Computational Modeling of Spectral Data Fitting with Nonlinear Distortions
Yuanchang Sun, Wensong Wu, and Jack Xin

TL;DR
This paper develops mathematical models and algorithms for fitting spectral data with nonlinear distortions, improving the accuracy of chemical mixture analysis in spectroscopy.
Contribution
It introduces a deterministic augmented least squares method and a probabilistic maximum likelihood approach to handle spectral distortions in data fitting.
Findings
Effective in Raman, NMR, and DOAS data
Handles shifts, compression, and expansion in spectra
Provides satisfactory numerical results
Abstract
Substances such as chemical compounds are invisible to human eyes, they are usually captured by sensing equipments with their spectral fingerprints.
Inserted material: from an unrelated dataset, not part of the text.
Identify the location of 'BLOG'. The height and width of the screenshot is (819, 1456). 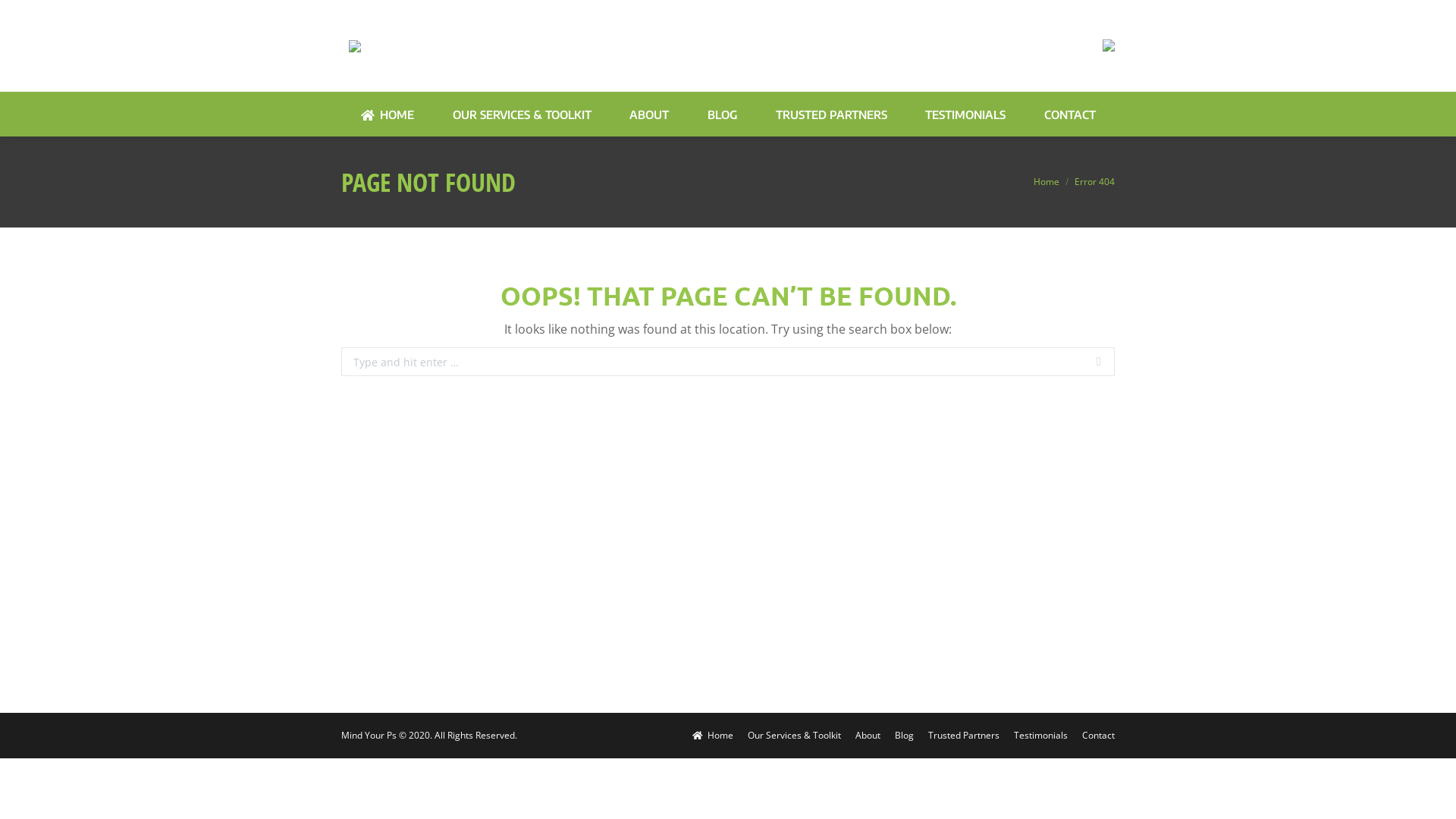
(721, 114).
Though spectra of pure chemicals can be identified by visual inspection, the spectra of their mixtures take a variety of complicated forms. Given the knowledge of spectral references of the constituent chemicals, the task of data fitting is to retrieve their weights, and this usually can be obtained by solving a least squares problem. Complications occur if the basis functions (reference spectra) may not be used directly to best fit the data. In fact, random distortions (spectral variability) such as shifting, compression, and expansion have been observed in some source spectra when the underlying substances are mixed. In this paper, we formulate mathematical model for such nonlinear effects and build them into data fitting algorithms. If…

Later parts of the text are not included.